I have a huge TFRecord file with more than 4M entries. It is a very unbalanced dataset containing many more entries of some labels and few others - compare to the whole dataset. I want to filter a limited number of entries of some of these labels in order to have a balanced dataset. Below, you can see my attempt, but it takes more than 24 hours to filter 1k from each label (33 different labels).
import tensorflow as tf
tf.compat.as_str(
bytes_or_text='str', encoding='utf-8'
)
try:
tpu = tf.distribute.cluster_resolver.TPUClusterResolver.connect()
print("Device:", tpu.master())
strategy = tf.distribute.TPUStrategy(tpu)
except:
strategy = tf.distribute.get_strategy()
print("Number of replicas:", strategy.num_replicas_in_sync)
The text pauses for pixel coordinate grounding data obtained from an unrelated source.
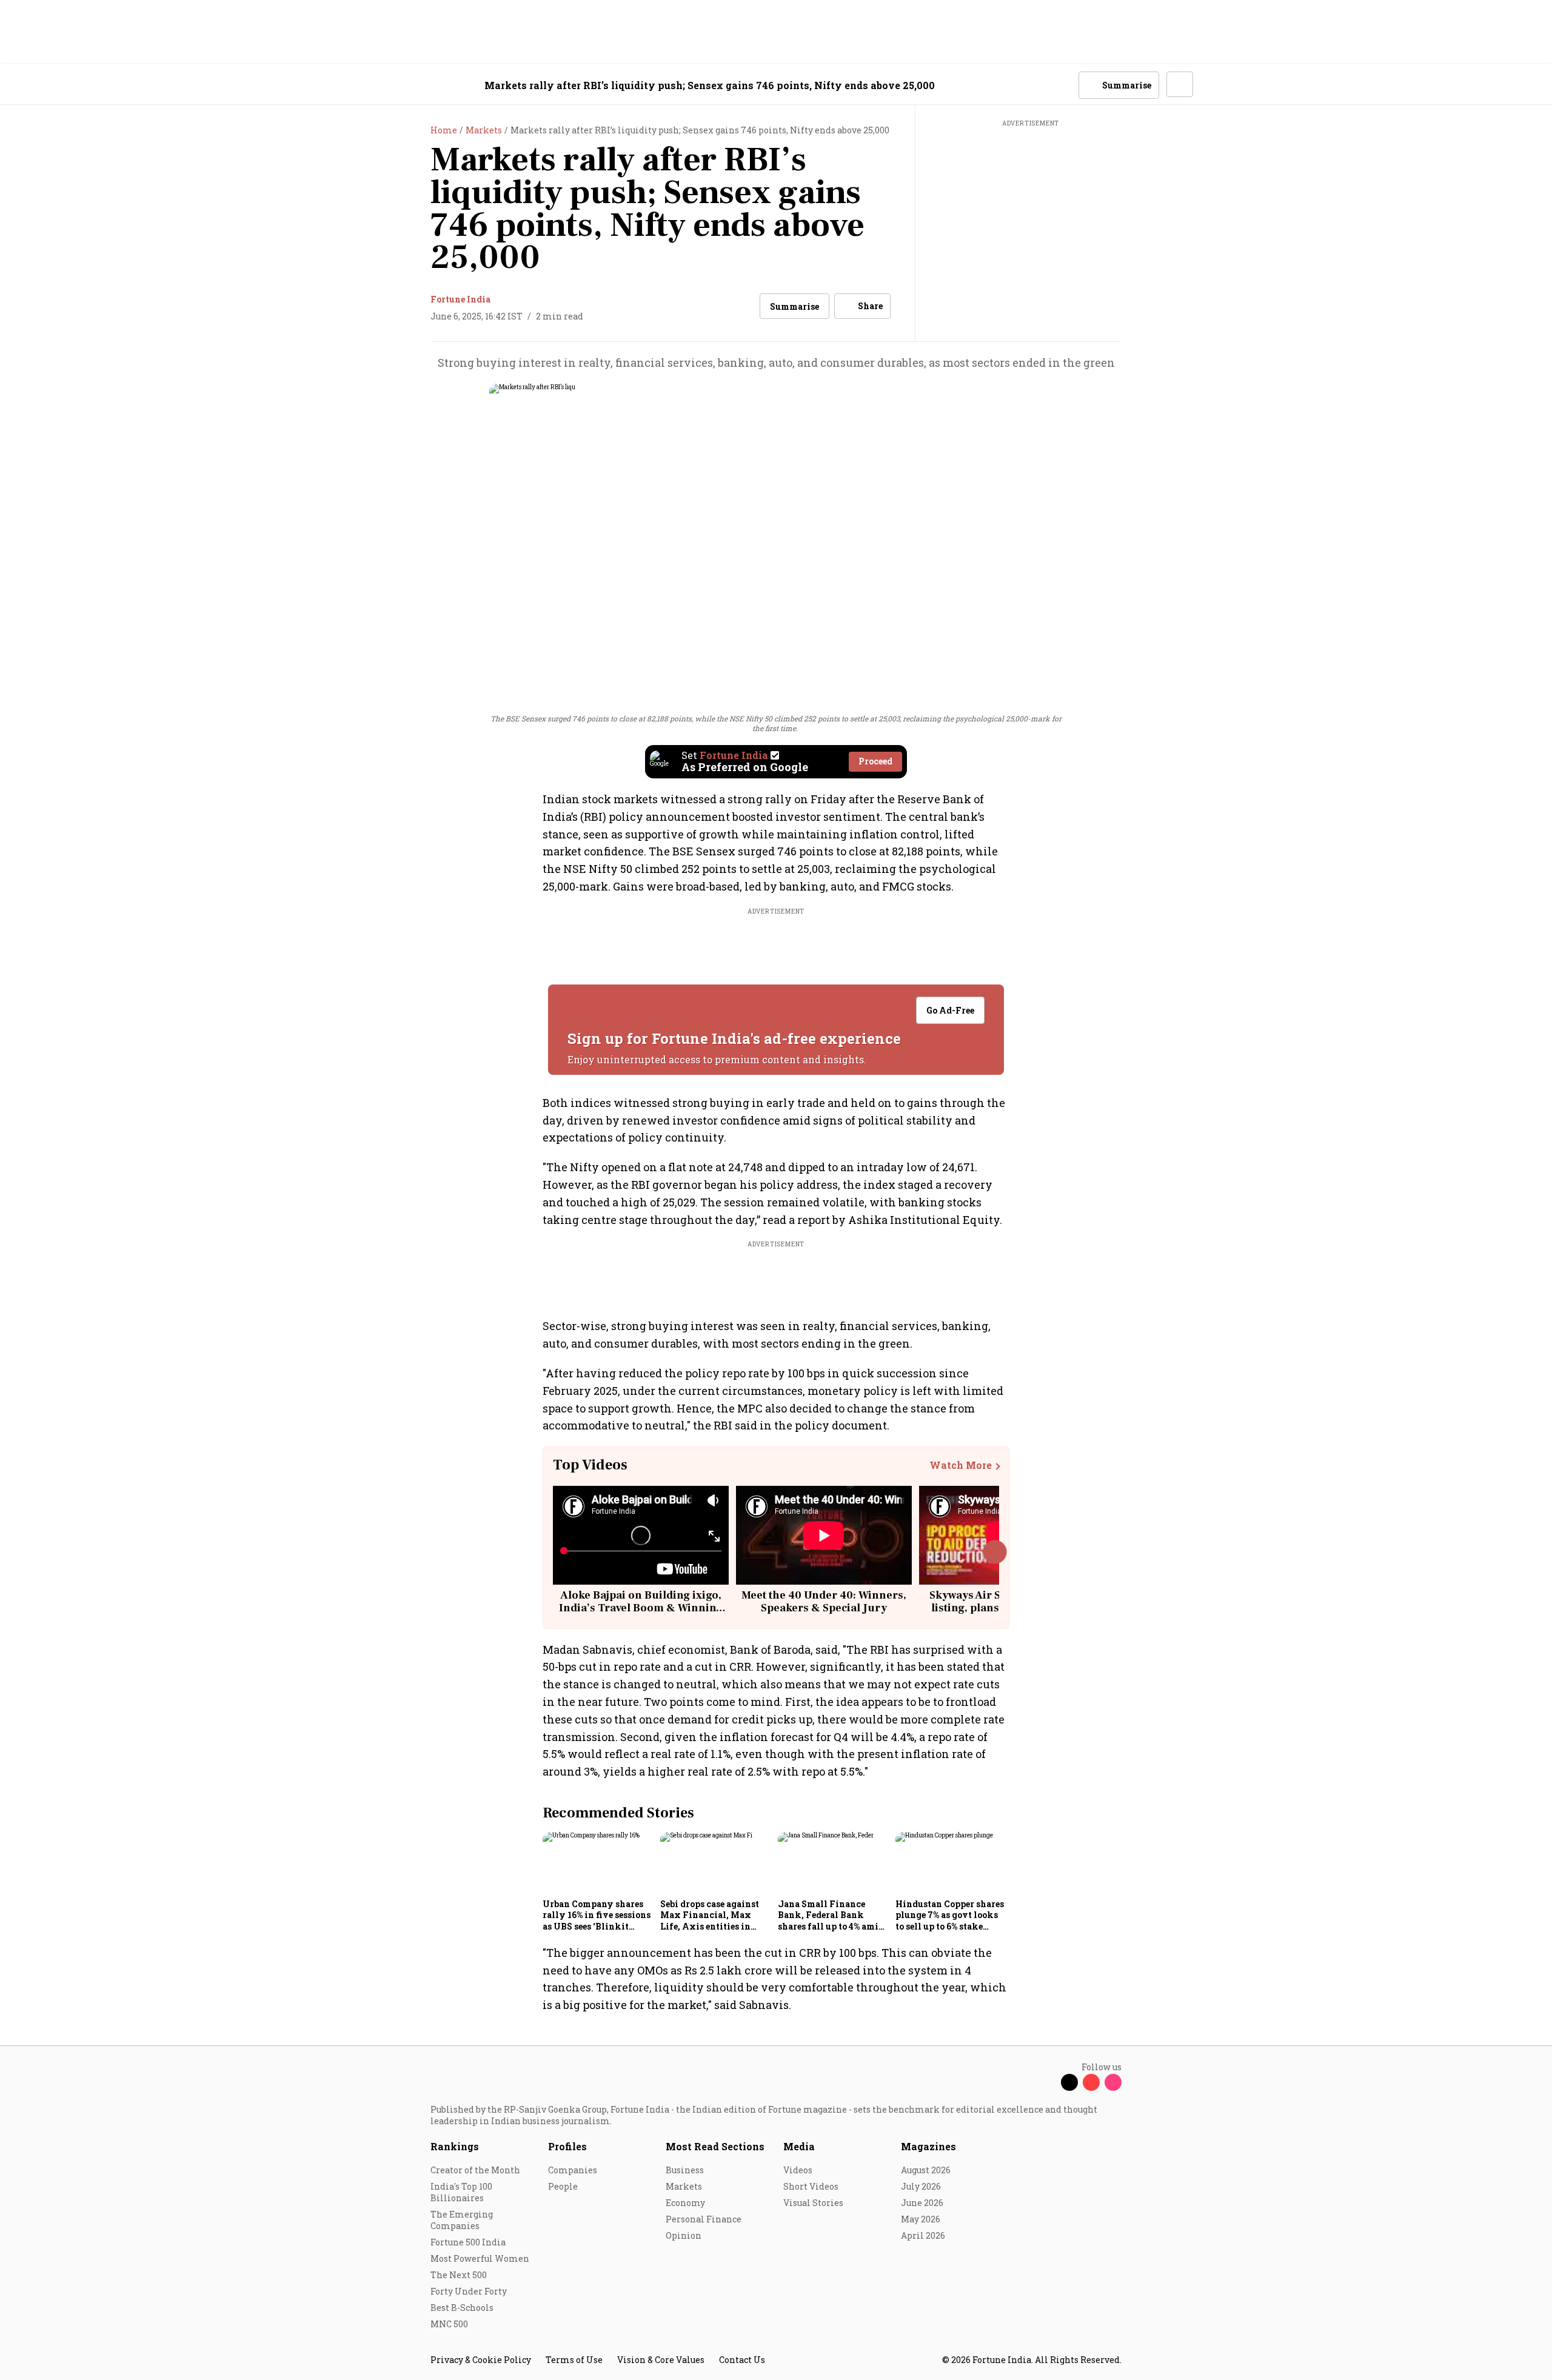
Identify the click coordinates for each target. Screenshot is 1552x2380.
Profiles (567, 2146)
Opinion (683, 2235)
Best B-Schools (461, 2307)
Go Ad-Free (950, 1010)
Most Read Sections (715, 2146)
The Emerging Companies (461, 2219)
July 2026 (921, 2186)
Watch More (960, 1465)
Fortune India (460, 299)
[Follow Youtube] (1091, 2082)
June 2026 (922, 2202)
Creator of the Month (475, 2170)
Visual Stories (813, 2202)
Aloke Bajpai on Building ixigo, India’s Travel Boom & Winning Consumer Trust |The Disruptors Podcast (641, 1615)
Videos (797, 2170)
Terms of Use (574, 2359)
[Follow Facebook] (1047, 2082)
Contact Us (742, 2359)
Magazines (928, 2146)
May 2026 (920, 2219)
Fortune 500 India (468, 2242)
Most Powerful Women (479, 2258)
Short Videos (810, 2186)
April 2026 (923, 2235)
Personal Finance (703, 2219)
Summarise (794, 306)
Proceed (875, 761)
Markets (684, 2186)
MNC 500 (449, 2324)
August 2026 (926, 2170)
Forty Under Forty (468, 2291)
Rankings (454, 2146)
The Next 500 (458, 2275)
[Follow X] (1069, 2082)
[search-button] (1061, 84)
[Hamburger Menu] (366, 85)
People (563, 2186)
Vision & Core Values (660, 2359)
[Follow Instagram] (1113, 2082)
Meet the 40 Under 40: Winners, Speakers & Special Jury (823, 1602)
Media (799, 2146)
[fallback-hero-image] (598, 1863)
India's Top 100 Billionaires (461, 2192)
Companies (572, 2170)
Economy (685, 2202)
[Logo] (424, 85)
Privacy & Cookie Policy (480, 2359)
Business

ignore_order = tf.data.Options()
ignore_order.experimental_deterministic = False
dataset = tf.data.TFRecordDataset('/test.tfrecord')
dataset = dataset.with_options(ignore_order)
features, feature_lists = detect_schema(dataset)
#Decodings TFRecord serialized data
def decode_data(serialized):
X, y = tf.io.parse_single_sequence_example(
serialized,
context_features=features,
sequence_features=feature_lists)
return X['title'], y['subject']
dataset = dataset.map(lambda x: tf.py_function(func=decode_data, inp=[x], Tout=(tf.string, tf.string)))
#Filtering and concatenating the samples
def balanced_dataset(dataset, labels_list, sample_size=1000):
datasets_list = []
for label in labels_list:
#Filtering the chosen labels
locals()[label] = dataset.filter(lambda x, y: tf.greater(tf.reduce_sum(tf.cast(tf.equal(tf.constant(label, dtype=tf.int64), y), tf.float32)), tf.constant(0.)))
#appending a limited sample
datasets_list.append(locals()[label].take(sample_size))
concat_dataset = datasets_list[0]
#concatenating the datasets
for dset in datasets_list[1:]:
concat_dataset = concat_dataset.concatenate(dset)
return concat_dataset
balanced_data = balanced_dataset(tabledataset, labels_list=list(decod_dic.values()), sample_size=1000)